**Record list**
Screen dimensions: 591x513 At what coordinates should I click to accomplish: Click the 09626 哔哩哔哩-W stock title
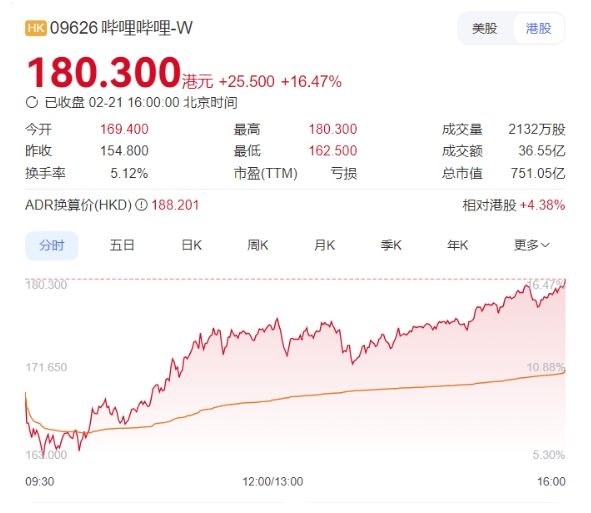tap(121, 28)
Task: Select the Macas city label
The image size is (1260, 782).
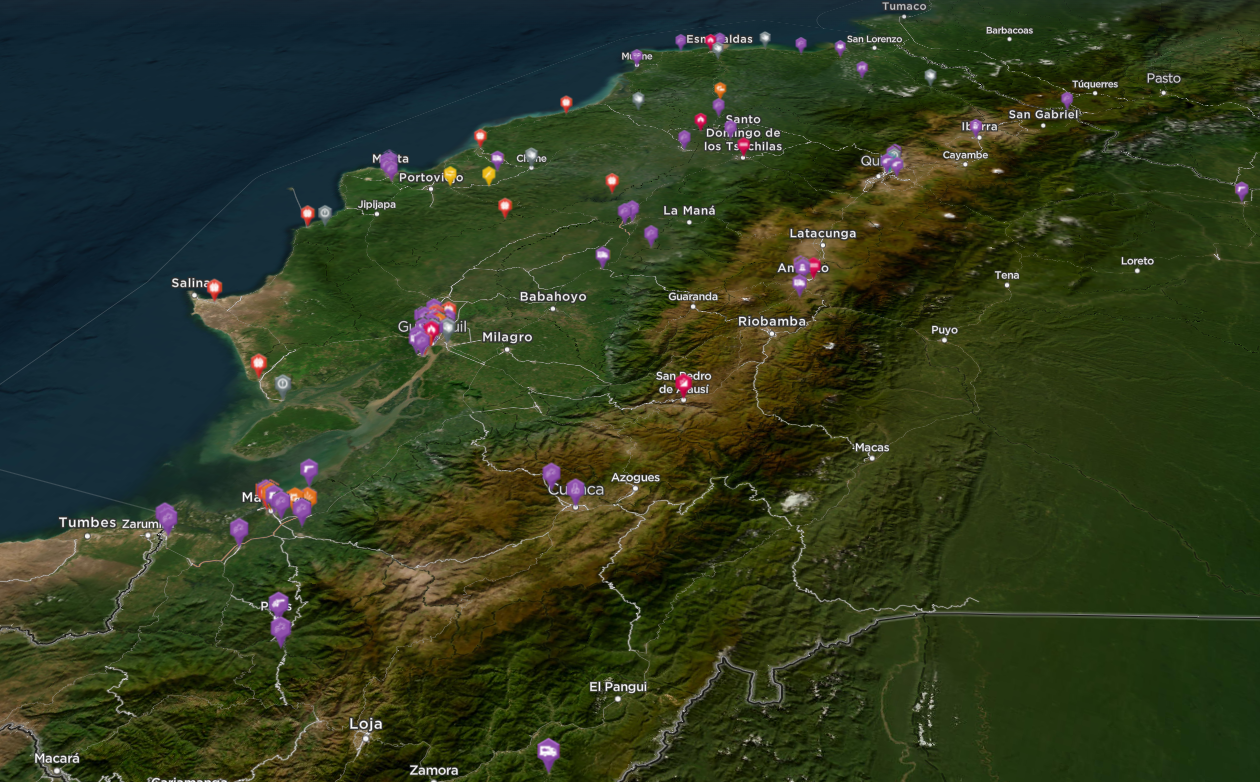Action: point(872,447)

**Written task**
Which lines of the records above contain the string "Click"? Find each one and copy it in full.

**Written solution**
Screen dimensions: 591x513 At what coordinates should I click to accomplish: Click the 09626 哔哩哔哩-W stock title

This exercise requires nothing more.